* _Texte fourni_
Donc, les pesticides, c’est un système, ça ne finit jamais. La bataille est perdue d’avance si on ne remet pas en cause le système dans sa globalité. Il y a toujours d’autres produits pour remplacer ceux qui sont interdits après avoir fait des désastres monumentaux. Ou on attaque le système des pesticides, ou on se condamne à des campagnes perpétuelles, perpétuellement perdues. Au Grenelle de l’environnement, il a été décidé de diminuer de 50 % l’usage des pesticides, cela a coûté des milliards d’euros et pourtant, la consommation de pesticides a augmenté de 20 %. C’est un système pratiquement indestructible, qui est enraciné dans l’appareil d’État, qui a le soutien du ministère de l’Agriculture, d’une partie de l’Inra, de la FNSEA [Fédération nationale des syndicats d’exploitants agricoles, principal syndicat d’agriculteurs].

Il faut changer d’état d’esprit. On s’est tellement pris de coups sur la gueule depuis des décennies, on est allé si loin dans la destruction des formes de vie qu’il n’est que temps de réagir et d’unir toutes les forces disponibles pour gagner, pour abattre ce système des pesticides par l’affirmation d’une société vivante.

* _Données fournies_
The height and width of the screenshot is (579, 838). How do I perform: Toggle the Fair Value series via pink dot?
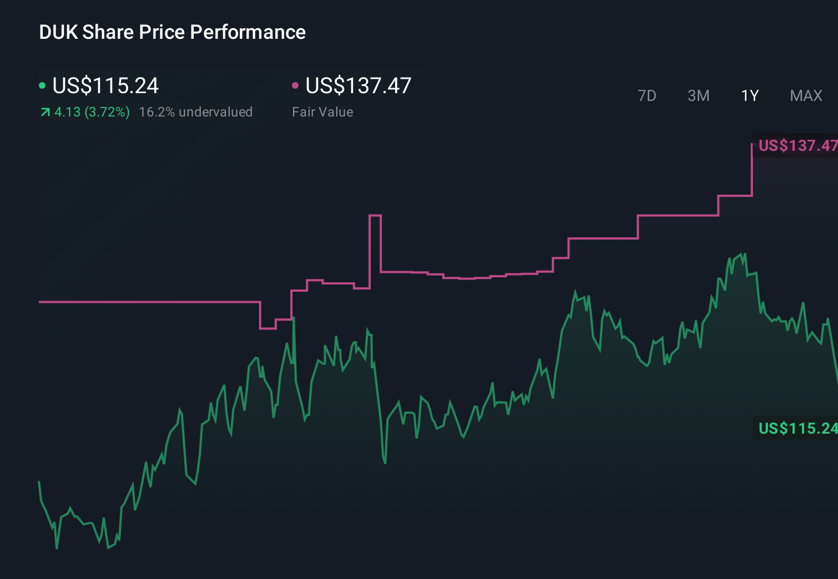click(x=296, y=86)
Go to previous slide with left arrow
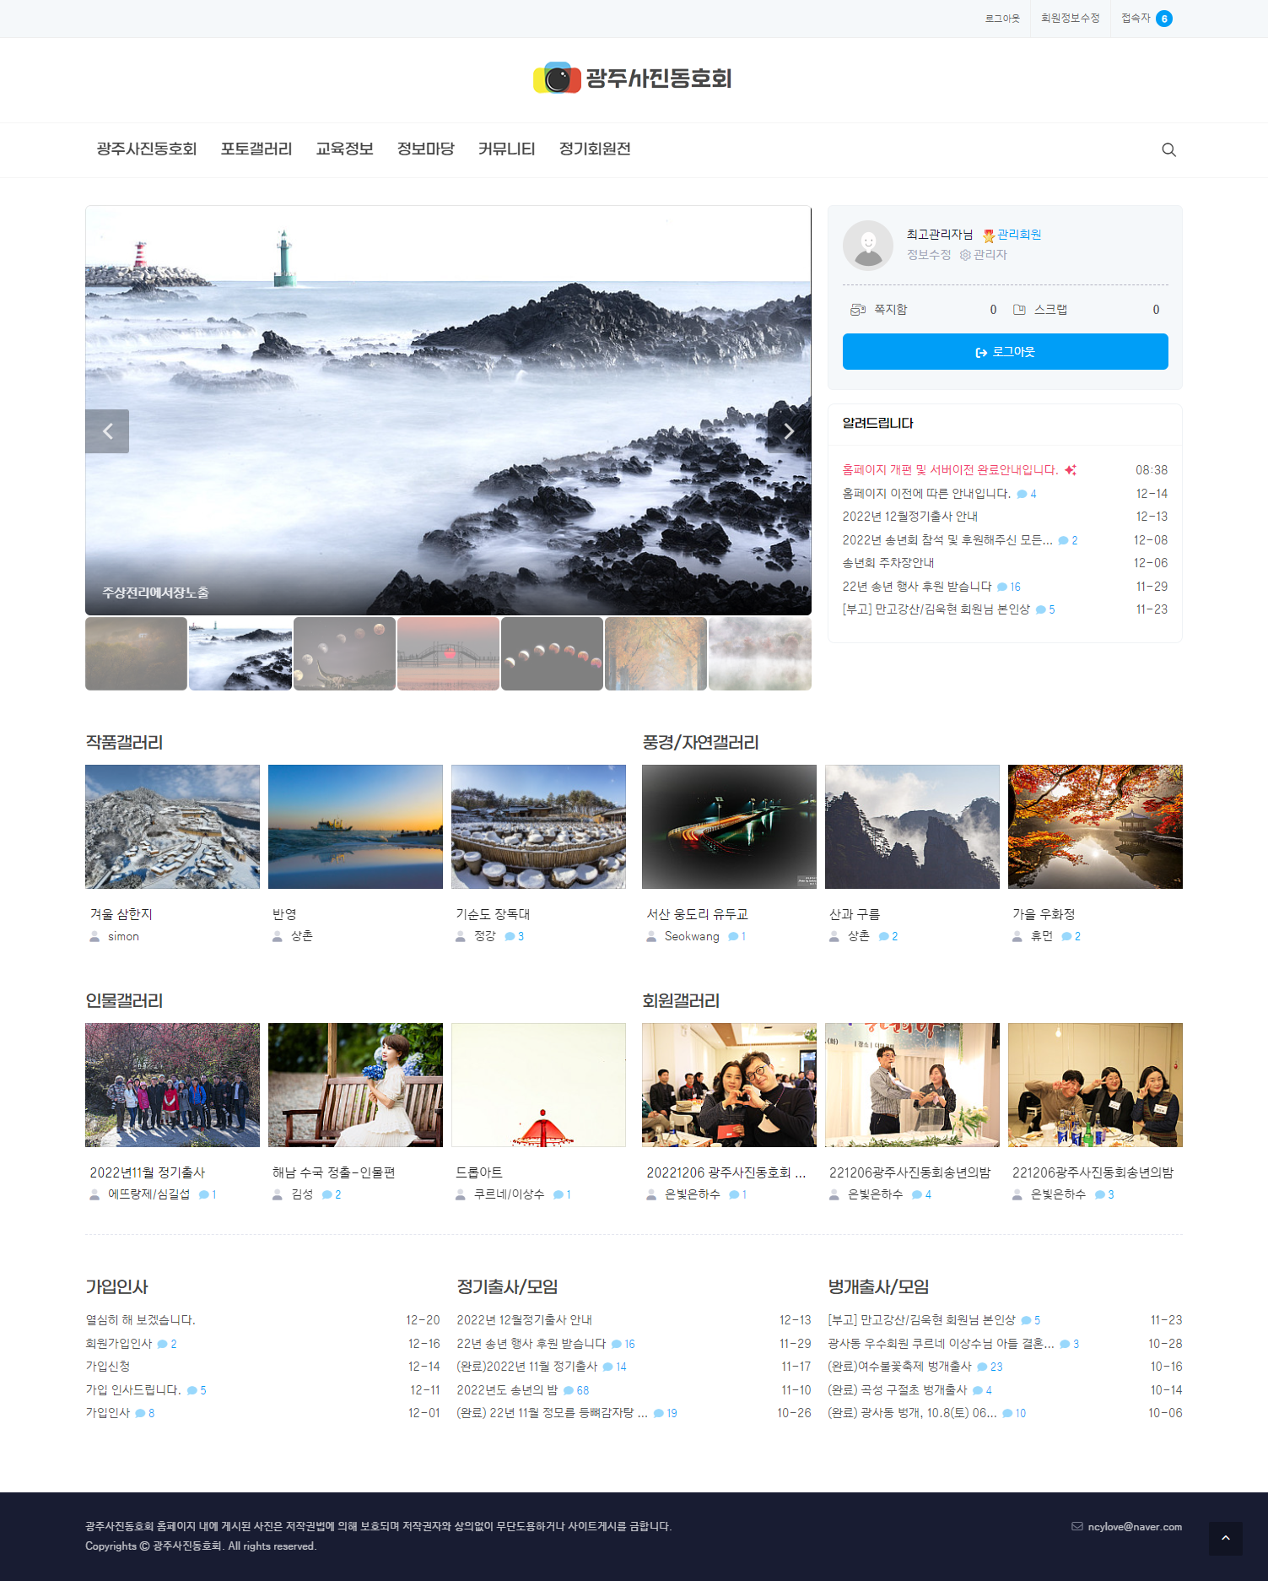 point(107,431)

* _Travail à faire_
a) Selon le texte sur les pesticides, de combien la consommation de pesticides a-t-elle augmenté après la décision prise au Grenelle de l’environnement ?
b) Traduisez en anglais la phrase suivante du texte sur les pesticides : « Il y a toujours d’autres produits pour remplacer ceux qui sont interdits après avoir fait des désastres monumentaux. »
c) Reprenez le texte sur les pesticides à la suite de sa dernière phrase et poursuivez-le.

* _Réponses attendues_
a) Elle a augmenté de 20 %.

b) There are always other products to replace the ones that are banned after causing monumental disasters.

c)
Je m’adresse à chaque lecteur de Reporterre en disant : c’est maintenant. Il faut que l’on accepte de donner du temps et de l’énergie pour une cause supérieure. C’est un appel insistant à l’action collective. C’est fondamental. J’entends trop souvent des gens qui disent : « Mais, qu’est-ce qu’on peut faire ? » Je dis : « Passons à l’action. Arrêtons de nous plaindre. » Il faut une perspective concrète qui mobilise chacun. Chacun doit trouver sa force et sa manière de répondre à l’Appel des coquelicots.